L’America del Sud c’entra poco con l’adesione degli altri deputati.
Nella biografia di Vaccaro si legge che «adora i sudamericani Marquez e Borges». Ma è letteratura, la passione politica è orientata all’Europa. «Con la Bueno avevo lavorato nella precedente legislatura su una legge, Controesodo, per incentivi agli italiani all’estero», racconta lui. Che ha lasciato il Pd a maggio, in dissenso con la candidatura di De Luca in Campania, e ora è con Italia Unica.

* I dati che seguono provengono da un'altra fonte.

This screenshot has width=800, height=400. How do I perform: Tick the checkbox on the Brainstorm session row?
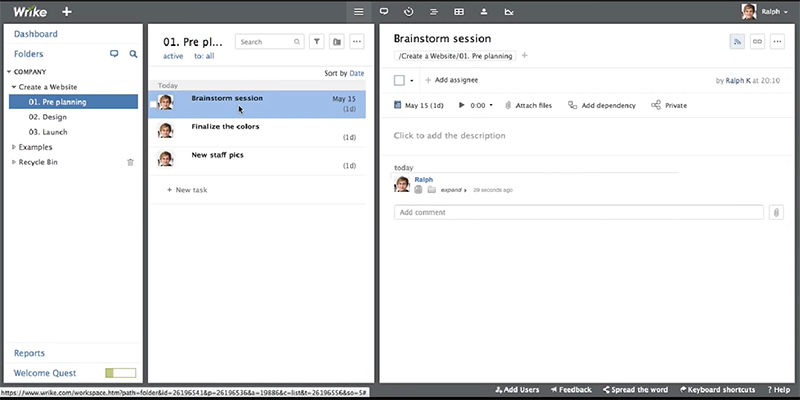pyautogui.click(x=153, y=103)

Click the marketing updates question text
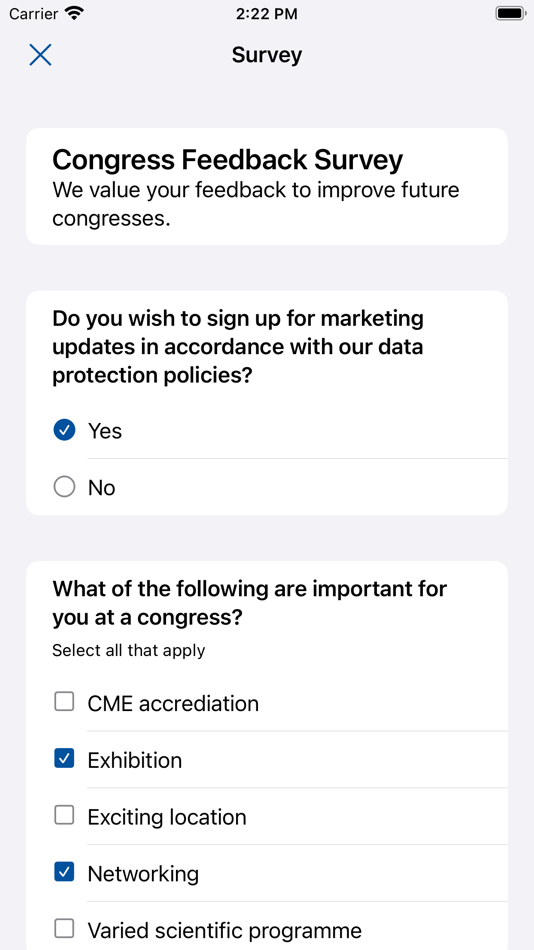click(x=238, y=347)
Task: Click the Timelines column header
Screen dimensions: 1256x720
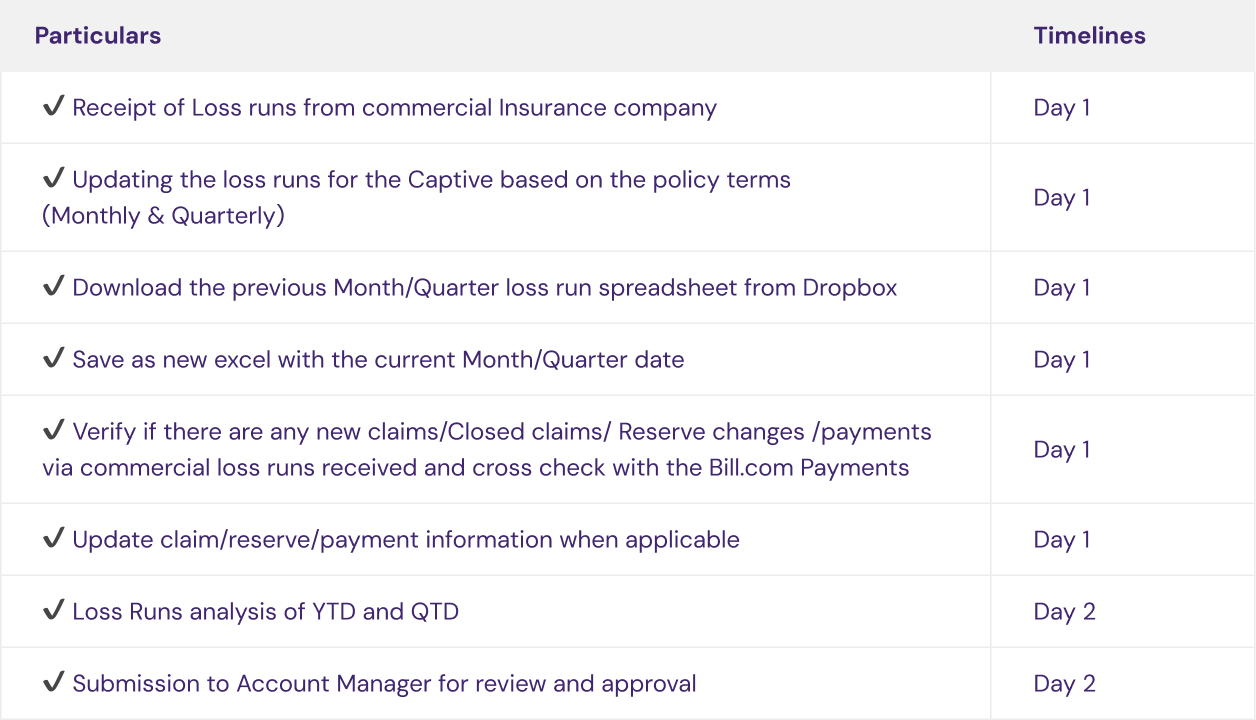Action: pyautogui.click(x=1089, y=36)
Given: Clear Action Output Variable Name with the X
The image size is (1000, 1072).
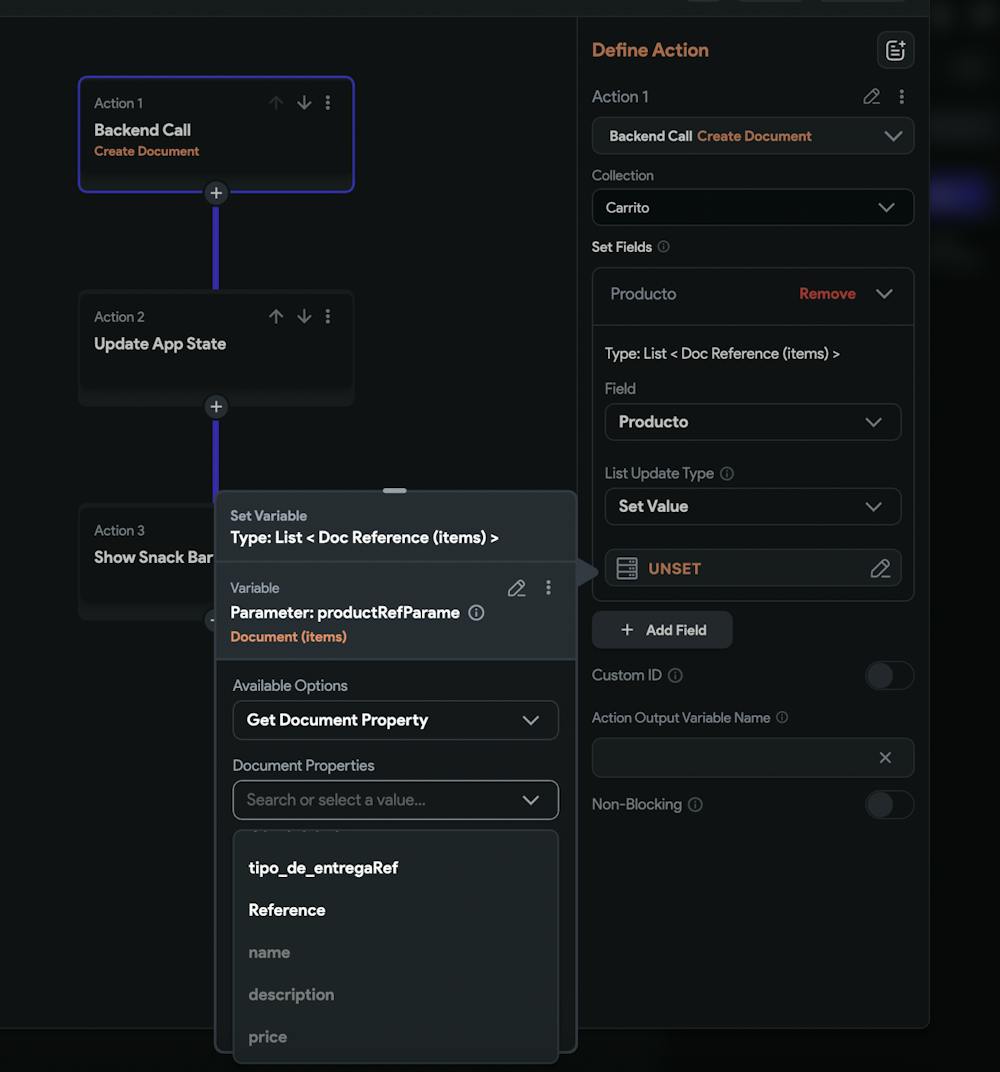Looking at the screenshot, I should point(884,757).
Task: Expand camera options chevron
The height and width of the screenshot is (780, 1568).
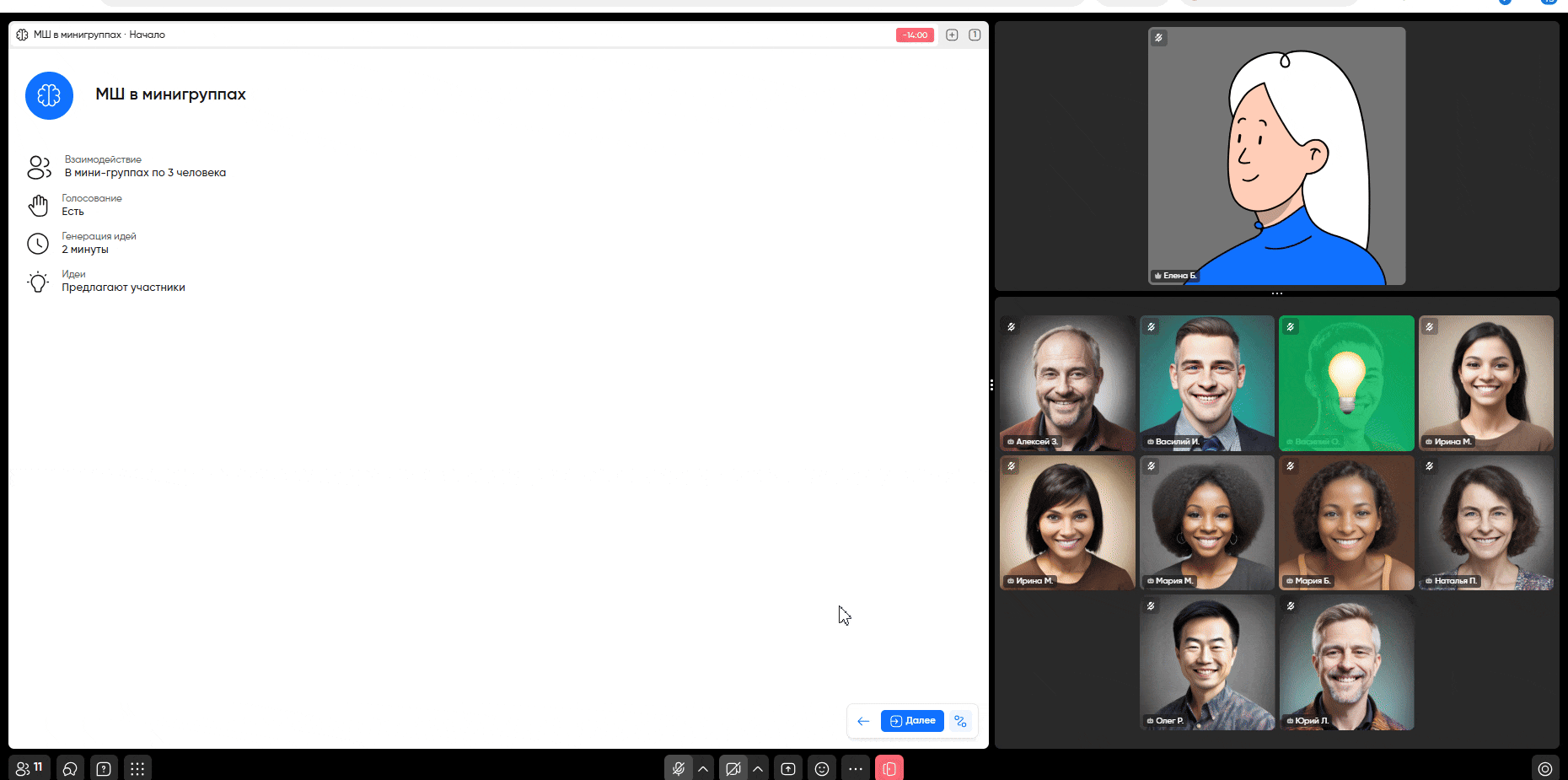Action: tap(758, 768)
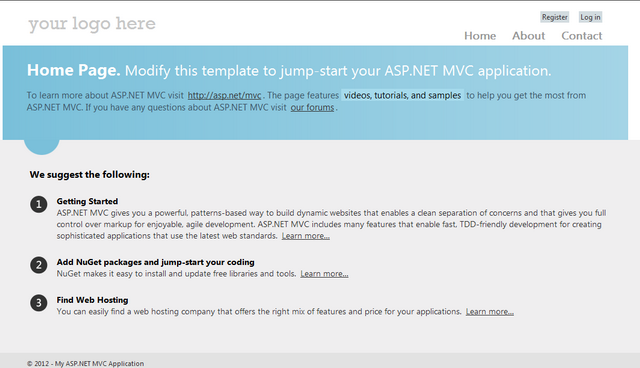Click the 'your logo here' site logo
Viewport: 640px width, 368px height.
(92, 24)
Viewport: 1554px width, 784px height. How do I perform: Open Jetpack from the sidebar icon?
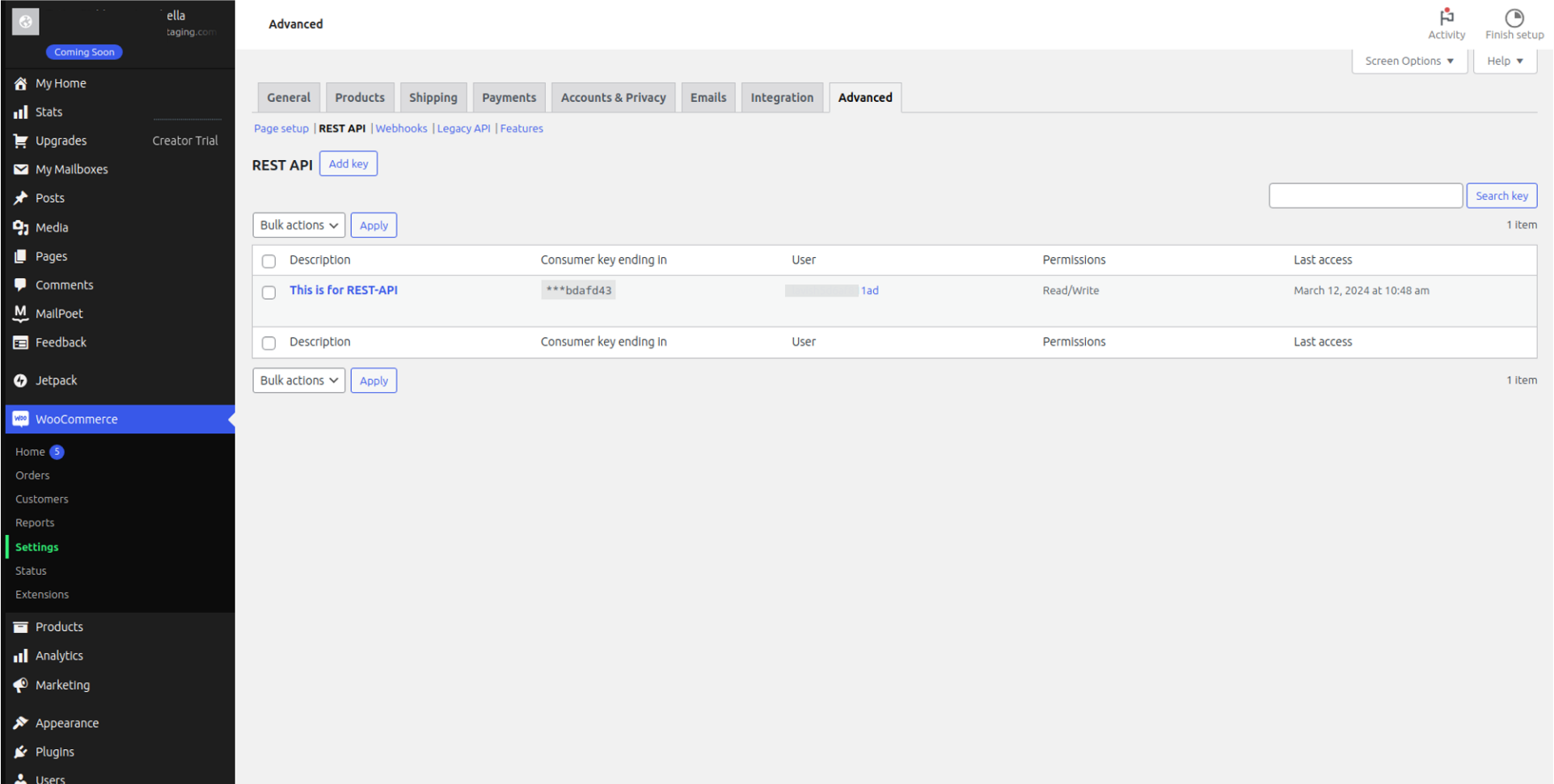click(x=21, y=381)
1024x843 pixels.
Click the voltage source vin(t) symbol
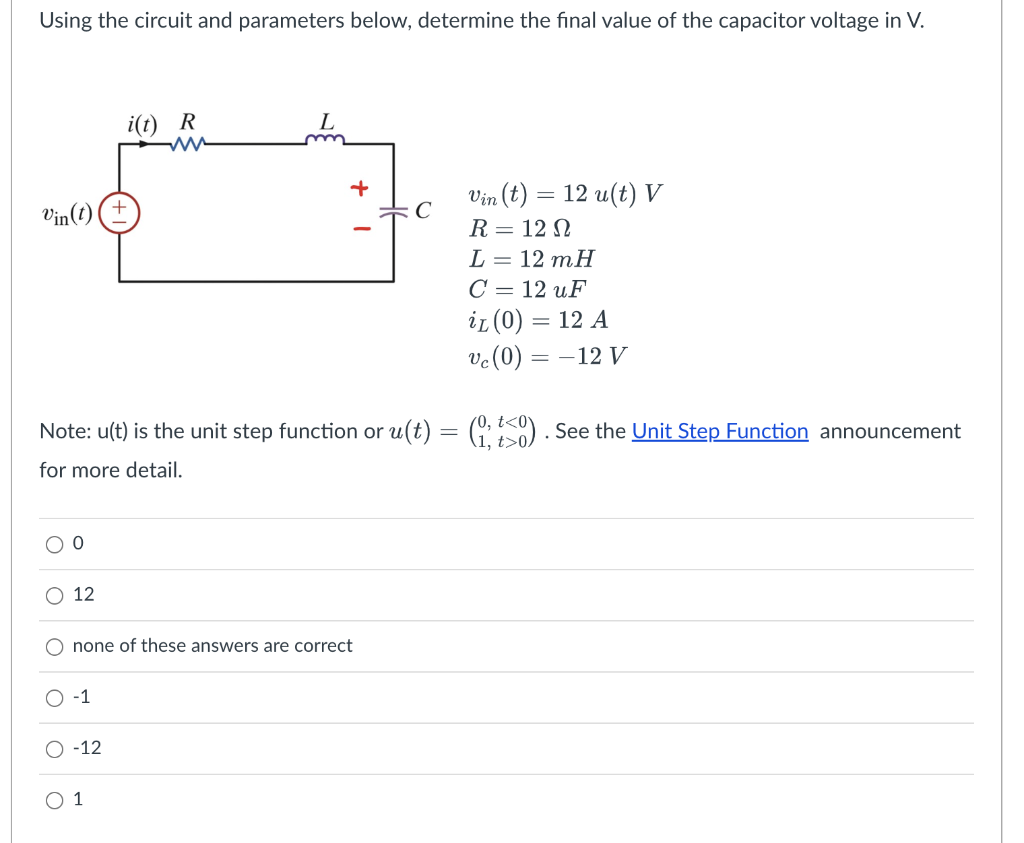coord(119,212)
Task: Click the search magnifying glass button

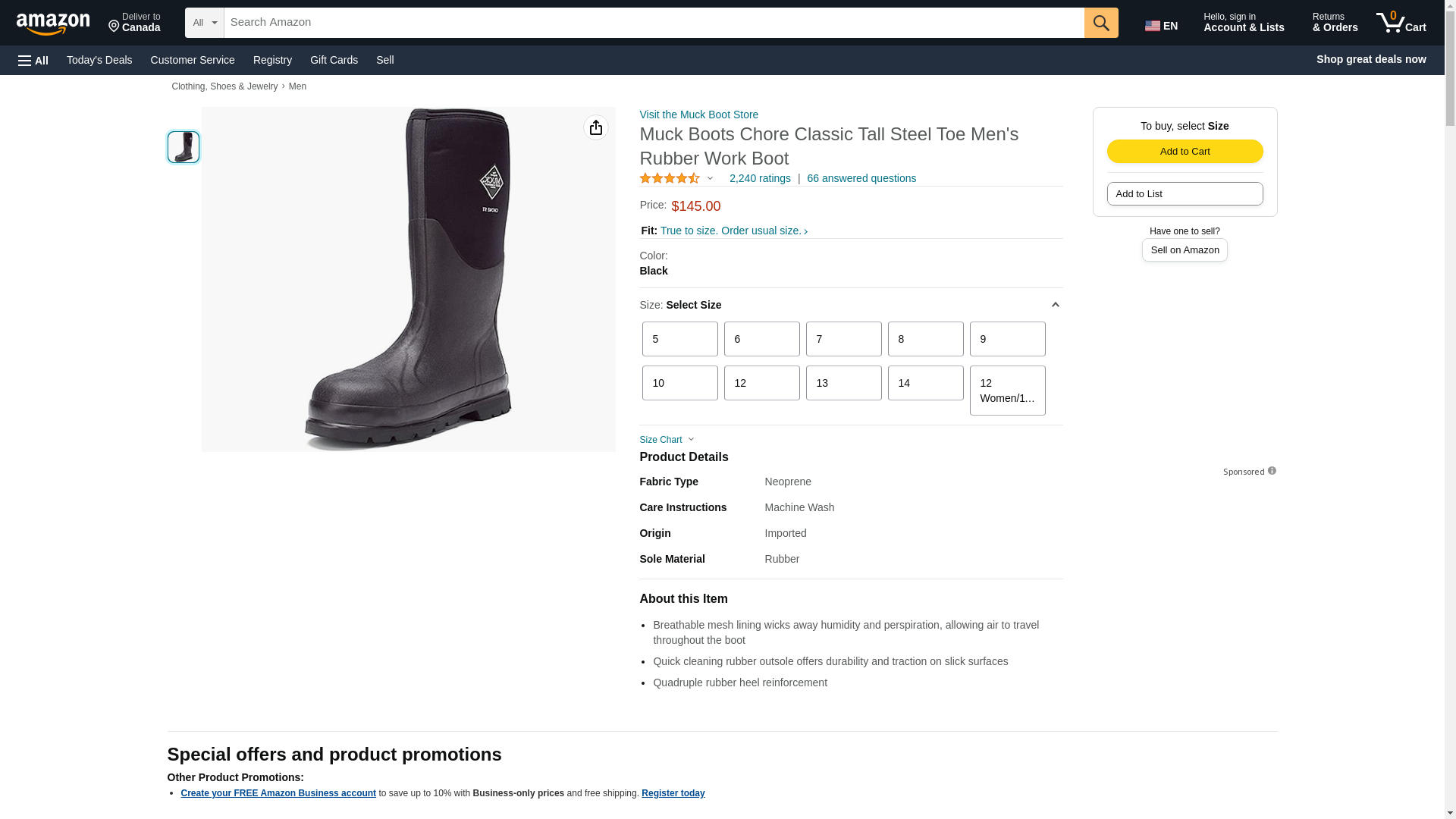Action: (x=1100, y=23)
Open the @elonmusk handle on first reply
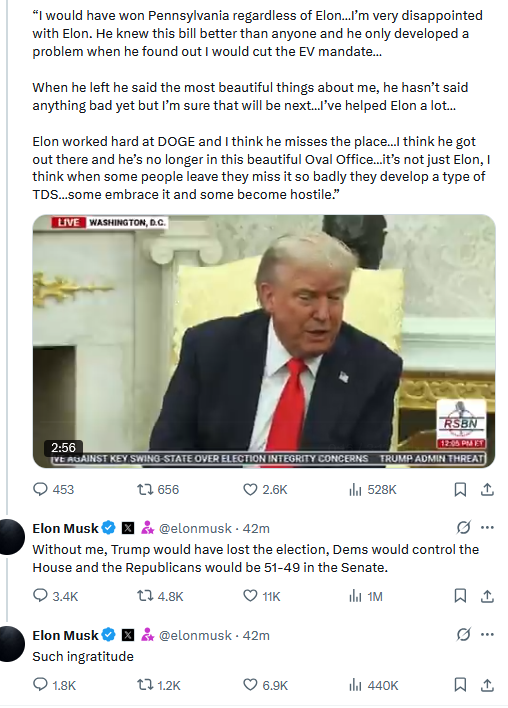The image size is (508, 708). (x=195, y=528)
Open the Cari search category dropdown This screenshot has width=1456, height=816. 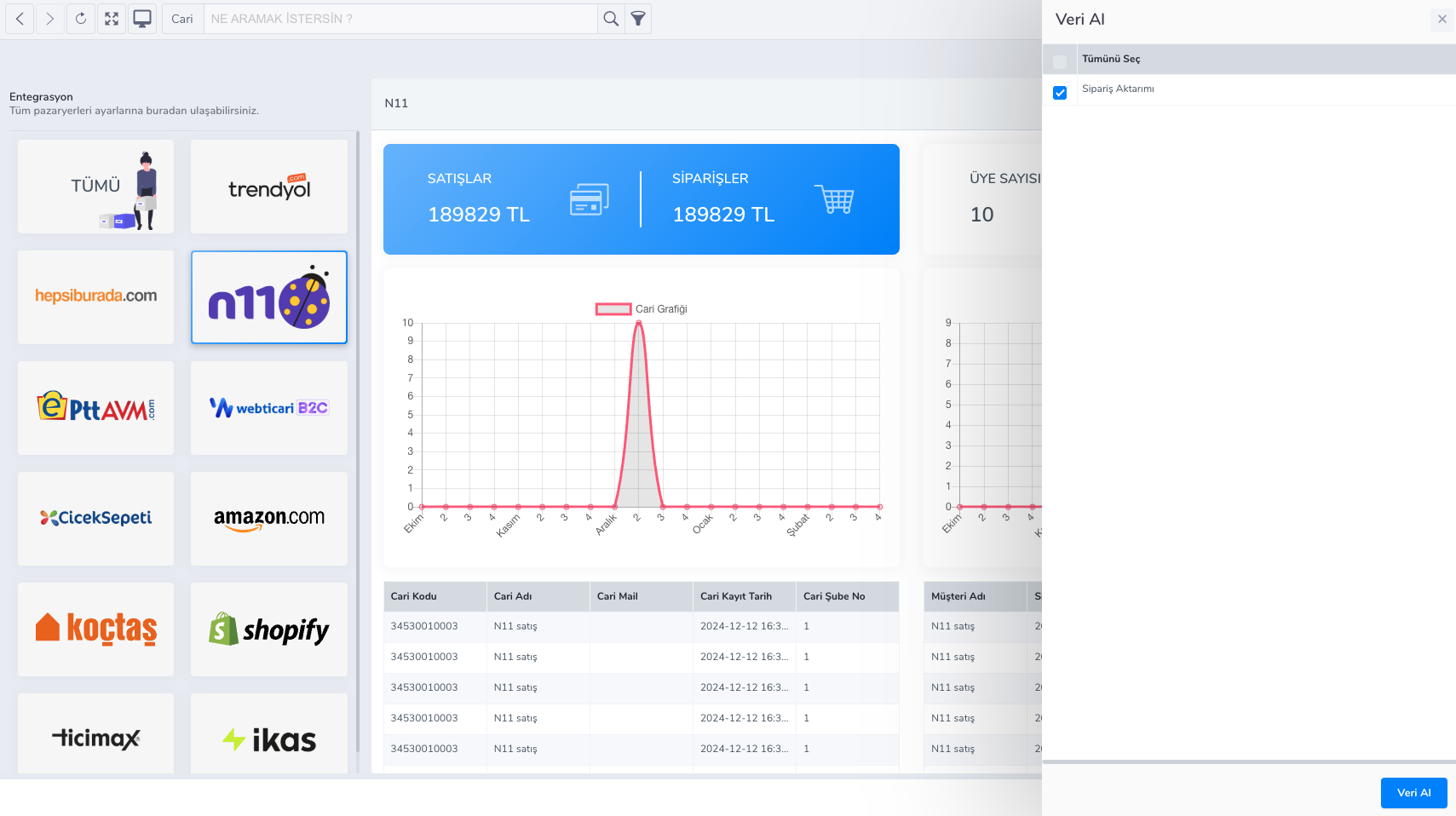(182, 19)
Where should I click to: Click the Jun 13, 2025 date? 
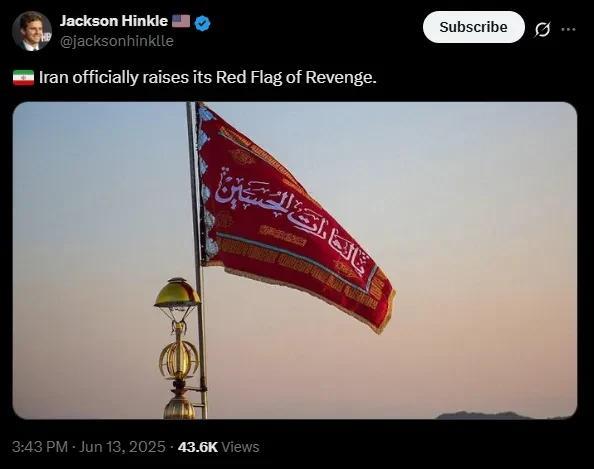[x=122, y=447]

«Con Bueno è nata l’idea della componente. Con Gaetano Quagliariello, poi, abbiamo avuto una convergenza sulla linea». Quella di smarcarsi dalla fedeltà  assoluta al governo.
Così sono arrivati Roccella e Piso, i centristi che, con Quagliariello, hanno lasciato Ncd proprio accusandolo di essere subalterno a Renzi. Tutti e tre si trovano, adesso, in un gruppo che rivendica «lealtà  a Renzi».
«Non vogliamo fondare un gruppo – spiega Roccella -, aderisco all’Usei per avere un minimo di voce. Se nel Misto non sei iscritto ad alcuna componente, è difficile anche presentare un emendamento, hai i tempi di parola contingentati».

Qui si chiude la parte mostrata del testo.